Scan No6 has 2 bugs: QualityGate PASSES

This way, code progressively becomes cleaner and is either equal to or better but never worse than the previous successful build.

Thanks.

Hi,

I’ve combined your two threads since they were on the same topic. In general we try to keep it to one topic per thread and one thread per topic. :slight_smile:

What we use internally is a (stricter) version of what we recommend publicly and what set the default the default to: a Quality Gate based on New Code (:white_check_mark: you’re doing that) that’s concerned with Bug and Vulnerability ratings (i.e. severity) rather than count.

Under your scenario I could add 9 new Blocker Bugs and it would be okay - or at least the Quality Gate would pass. But it would fail for 11 new Info Bugs. I doubt that’s actually what you want.

At the same time, I recognize what you’re saying about the ability for problems to creep in under the radar over time. Personally, I call what you’re asking for “ratcheting conditions” - they can only get tighter, never looser - and you’re not the only one to have asked for them. So far the balance hasn’t tipped in favor of adding them, but I do raise the point internally each time it comes up.

 
Ann

Hi @ganncamp

Thanks a lot for responding.

Seeing as this is functionality isn’t native to SonarQube. Do you by any chance know if it might be possible to somehow do this manually?

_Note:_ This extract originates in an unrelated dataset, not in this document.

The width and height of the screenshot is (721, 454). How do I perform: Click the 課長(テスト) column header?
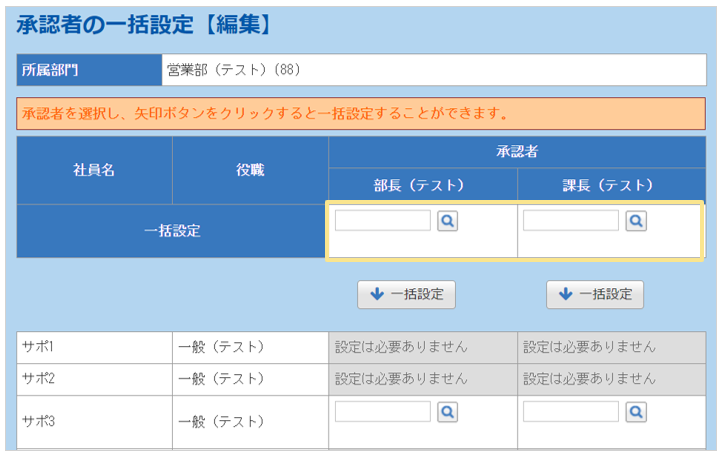(x=610, y=185)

I have a bit of a rogue idea, which is to

1. Generate a code report for every build by scraping the /api/measures/ endpoint like so

/api/measures/component_tree?ps=100&s=qualifier,name&component=${Sonar_Project}&metricKeys=ncloc,bugs,vulnerabilities,code_smells,security_hotspots,coverage,duplicated_lines_density&strategy=children" | python3 -m json.tool > codeReport.txt

2. Store this code report in a central repository.
3. Compare the report from subsequent builds against the previous report and then pass or fail the build accordingly.

But this approach means that I would need to get a list of all the files being scanned by SonarQube and the bug types associated with them so that I can write a custom script to do the comparison to ensure that no new bugs or vulnerabilities are being added per scan.

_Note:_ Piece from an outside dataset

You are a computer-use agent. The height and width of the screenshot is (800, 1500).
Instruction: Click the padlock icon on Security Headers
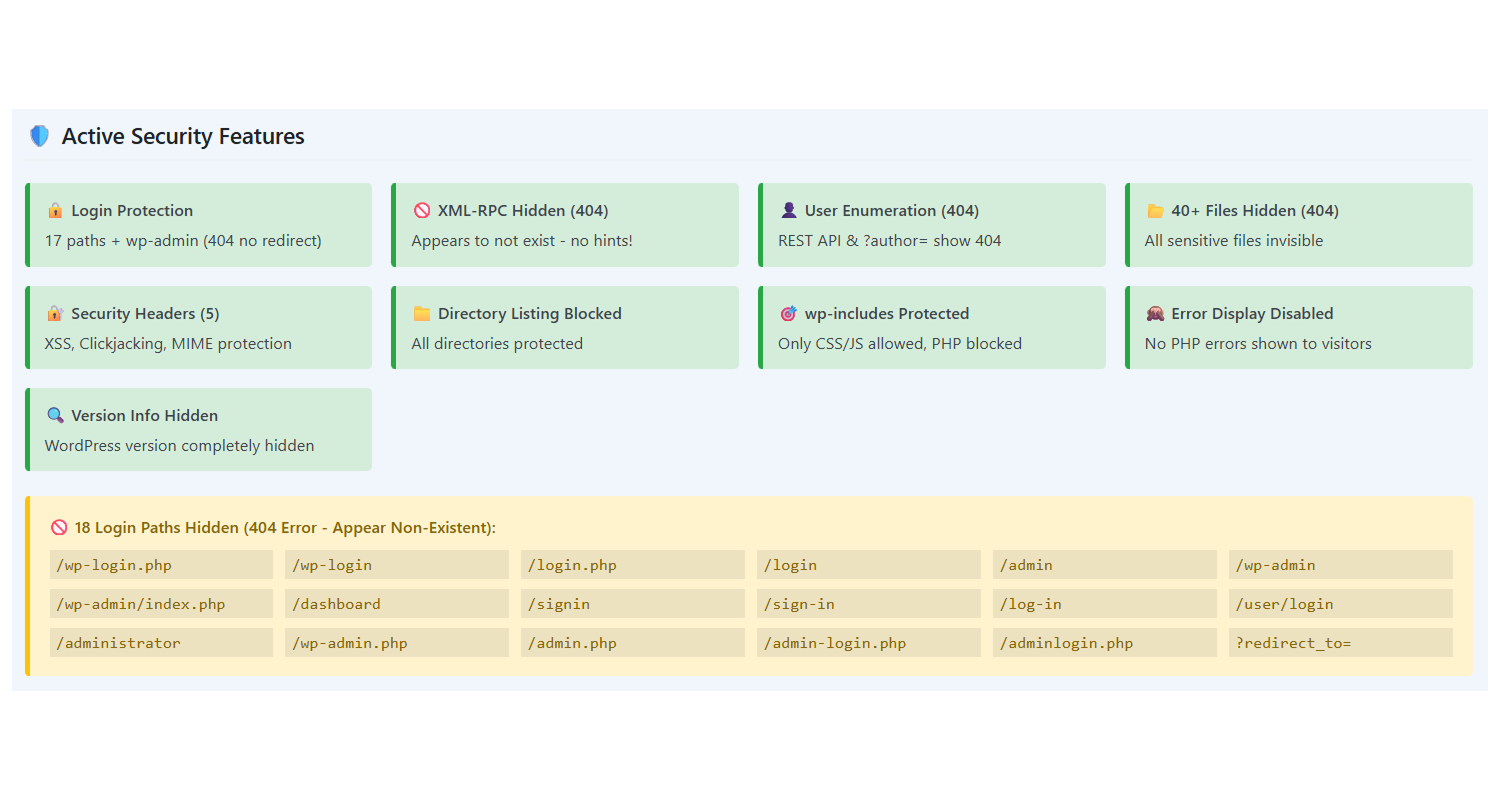[55, 314]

This leads to my question.

Is this possible to somehow extract this information from the SonarQube API?
And by information, I’m referring to just the list of files being scanned and the bugs, issues, and vulnerabilities associated with them.

I feel like I’m trying to build castles in the sky here but I just want to see what’s possible and what isn’t, before I call it a day on this task.

Thank you!

Hi,

The problem with dealing with raw counts is that they’re sums. If I add 4 new Critical Bugs but close 5 old Info Bugs, I’m ahead of the game as far as your numbers are concerned.

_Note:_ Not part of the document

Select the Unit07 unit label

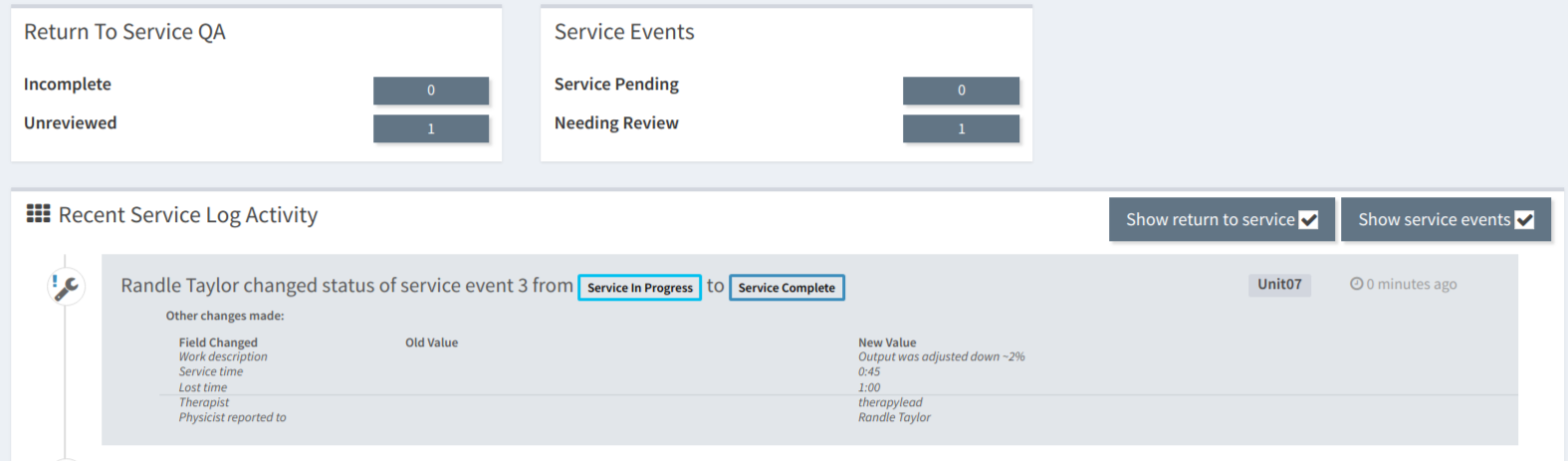[x=1279, y=285]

And to answer your questions:

I guess the per-file approach is to deal with the loophole I described above? It sounds like a lot of possibly error-prone work and a lot of duplicated storage.

Yes. You should be able to get the list of files/components. And then you should be able to run the issues search by component.

But again, I would look at adjusting the strategy first. Maybe what you want is 0 Bugs in the New Code Period…? That would ensure that no matter how many old Bugs I fixed I still couldn’t add new ones. As a coder, I wince a little at even suggesting that^, but I think that may be what you’re actually after.